# Preload dataset (optional)

In certain cases, a pre-built dataset is also shipped together with the Terminology Server. This is to ease the initial setup procedure and get going fast.&#x20;

{% hint style="info" %}
This method is only applicable to deployments where the Elasticsearch cluster is co-located with the Terminology Server.

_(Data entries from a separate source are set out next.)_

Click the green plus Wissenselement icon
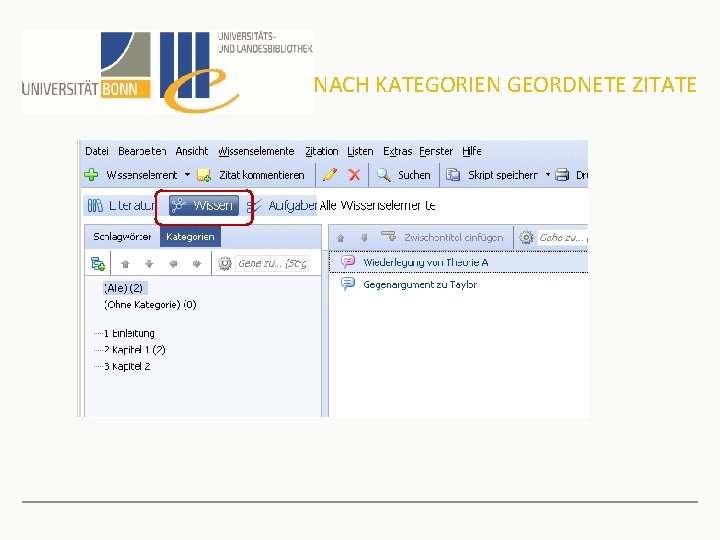The image size is (720, 540). point(91,175)
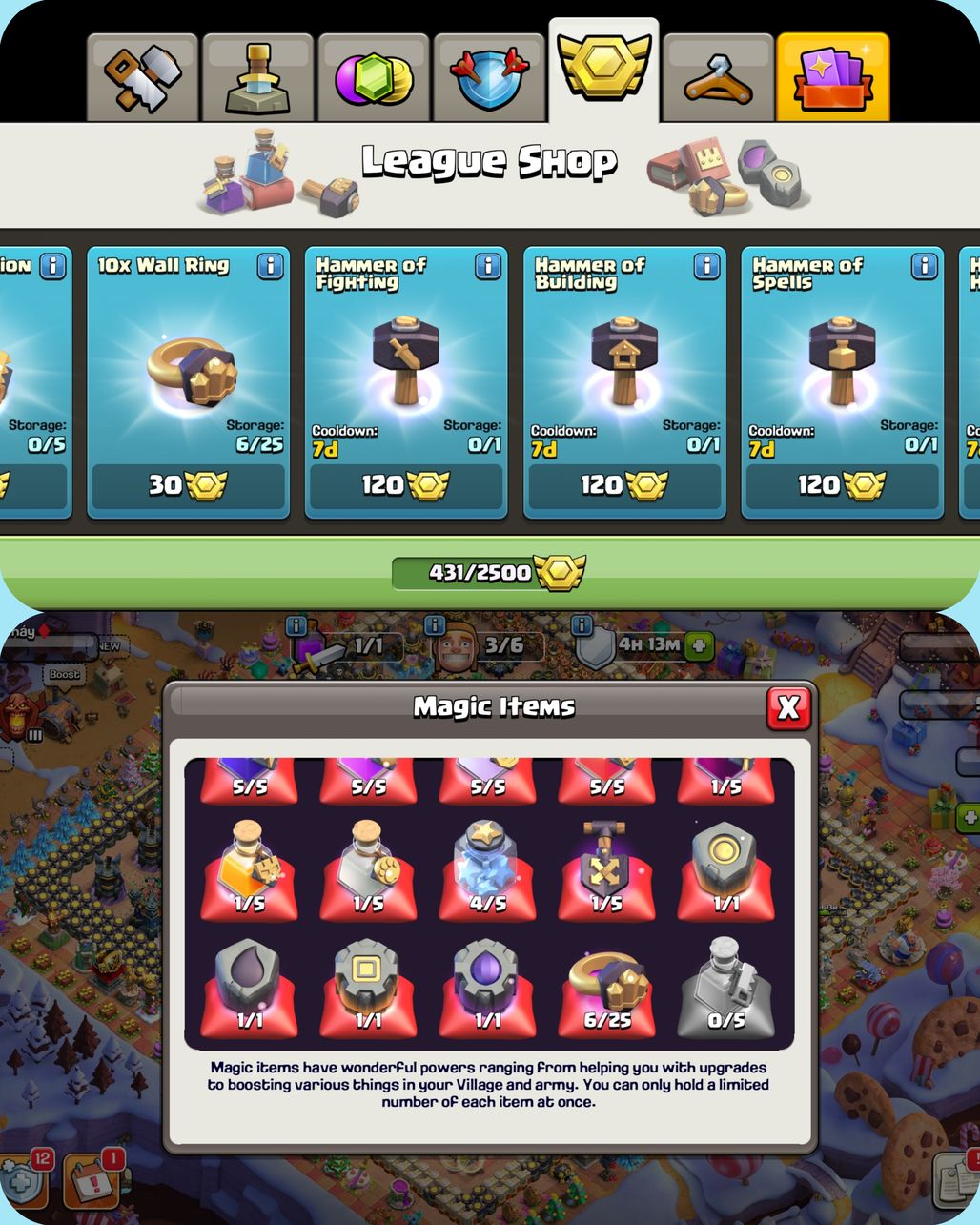
Task: Select the greyed-out potion item 0/5
Action: tap(725, 990)
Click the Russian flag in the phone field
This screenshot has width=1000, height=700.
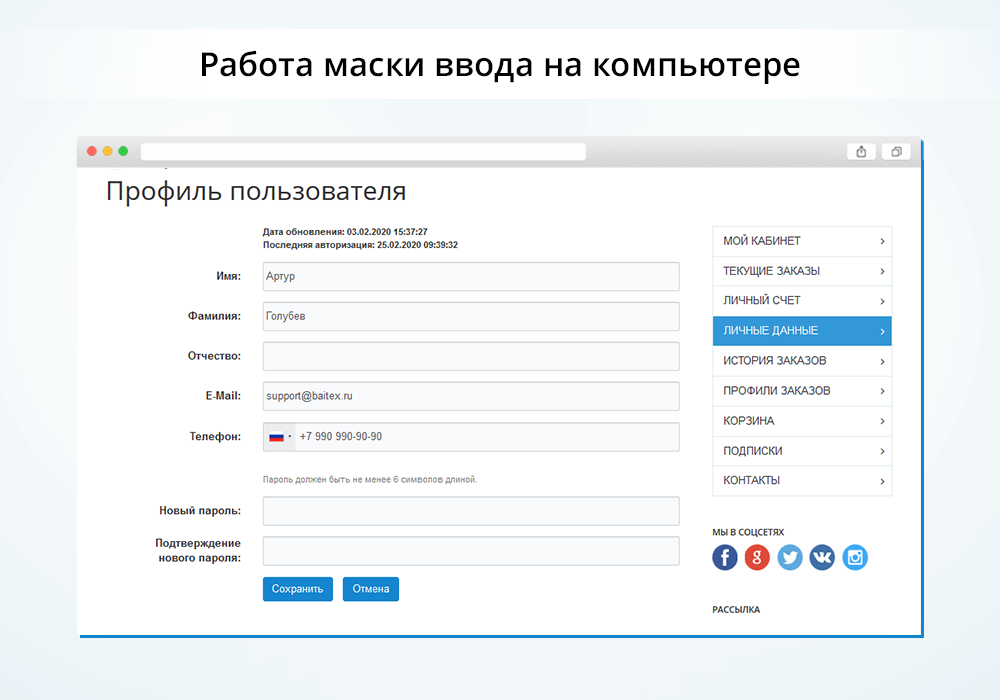[274, 437]
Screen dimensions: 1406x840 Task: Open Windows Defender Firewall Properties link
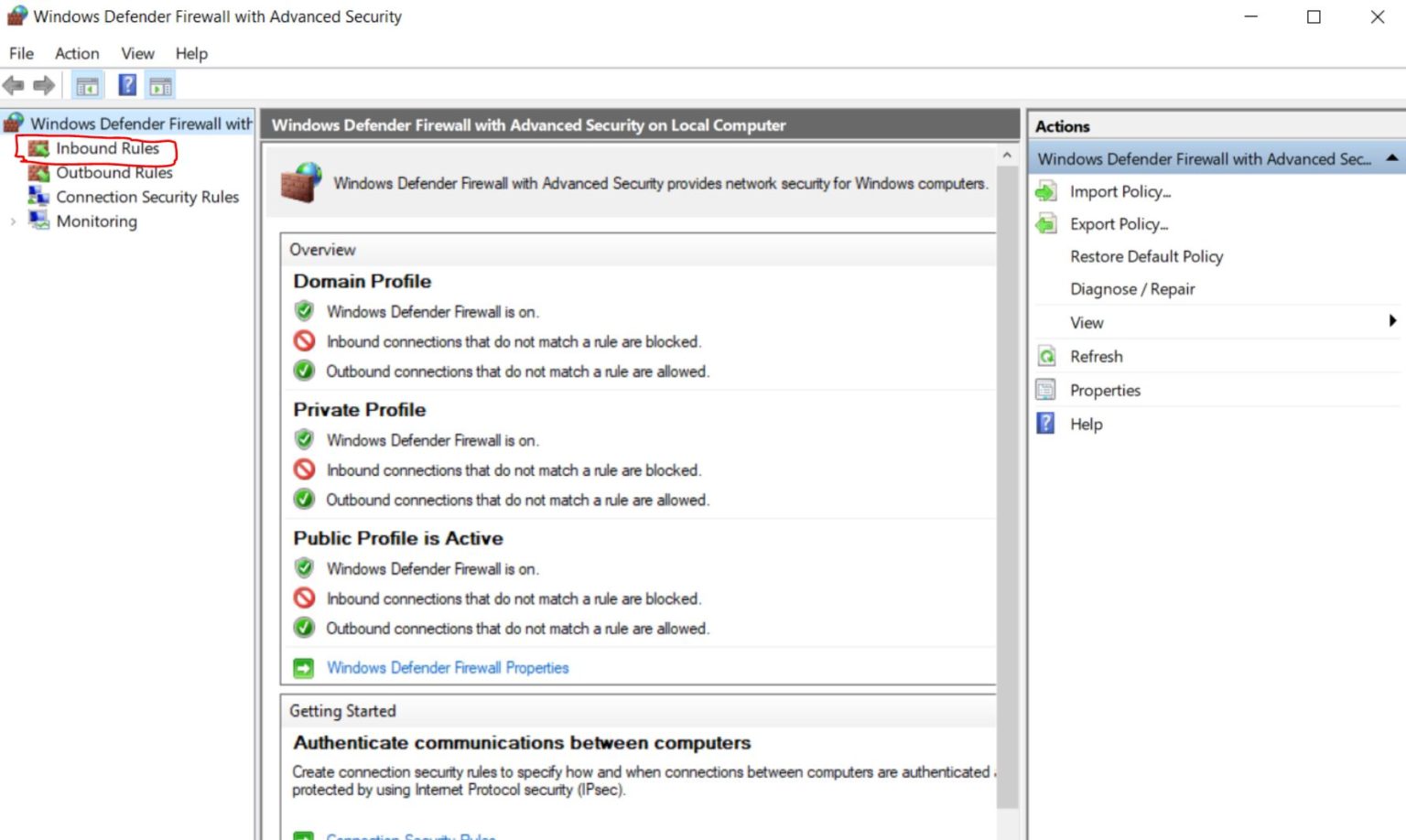[447, 668]
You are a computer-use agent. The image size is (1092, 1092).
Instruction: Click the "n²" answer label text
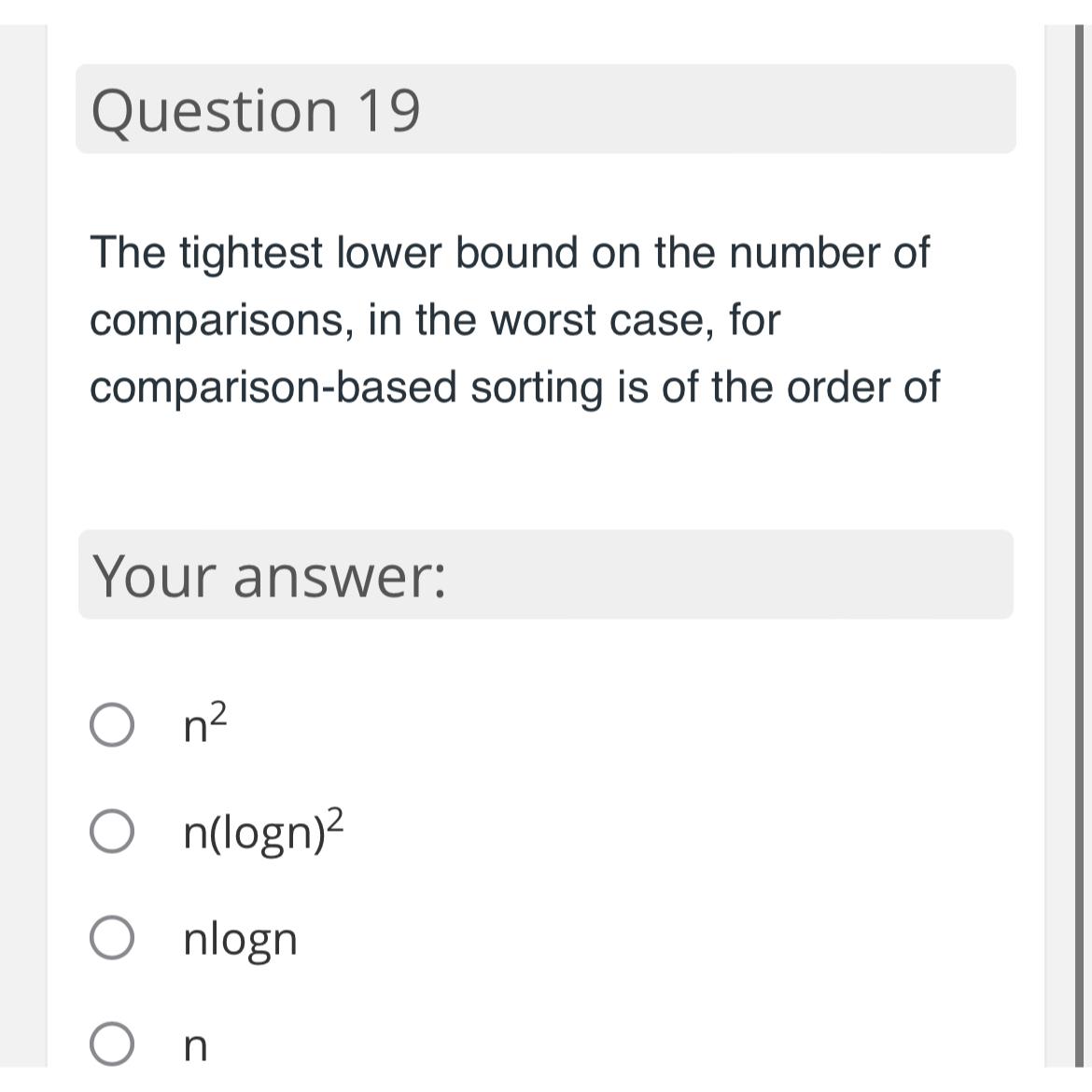[x=205, y=724]
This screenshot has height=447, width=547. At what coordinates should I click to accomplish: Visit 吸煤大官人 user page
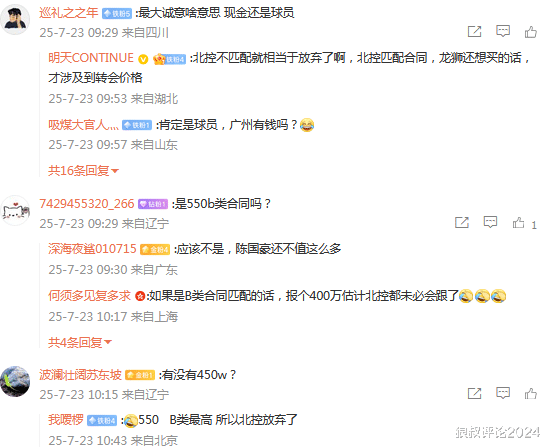pyautogui.click(x=83, y=125)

To load data into a managed Elasticsearch cluster, there are several options:

* use [cross-cluster replication](https://www.elastic.co/guide/en/elasticsearch/reference/7.17/xpack-ccr.html)
* use [snapshot-restore](https://www.elastic.co/guide/en/elasticsearch/reference/7.17/snapshot-restore.html)
* use Snow Owl to rebuild the data to the remote cluster
  {% endhint %}

These datasets are the compressed form of the Elasticsearch data folder which follows the same structure. Except for having a top folder called `indexes` . This is the same folder as in `./snow-owl/resources/indexes` . So to be able to load the dataset one should just extract the contents of the dataset archive to this path.

```sh
tar --extract \
    --gzip \
    --verbose \
    --same-owner \
    --preserve-permissions \
    --file=snow-owl-resources.tar.gz \
    --directory=/opt/snow-owl/resources/

chown -R 1000:0 /opt/snow-owl/resources
```

{% hint style="warning" %}
Make sure to validate the file ownership of the indexes folder after decompression. Elasticsearch requires UID=1000 and GID=0 to be set for its data folder.
{% endhint %}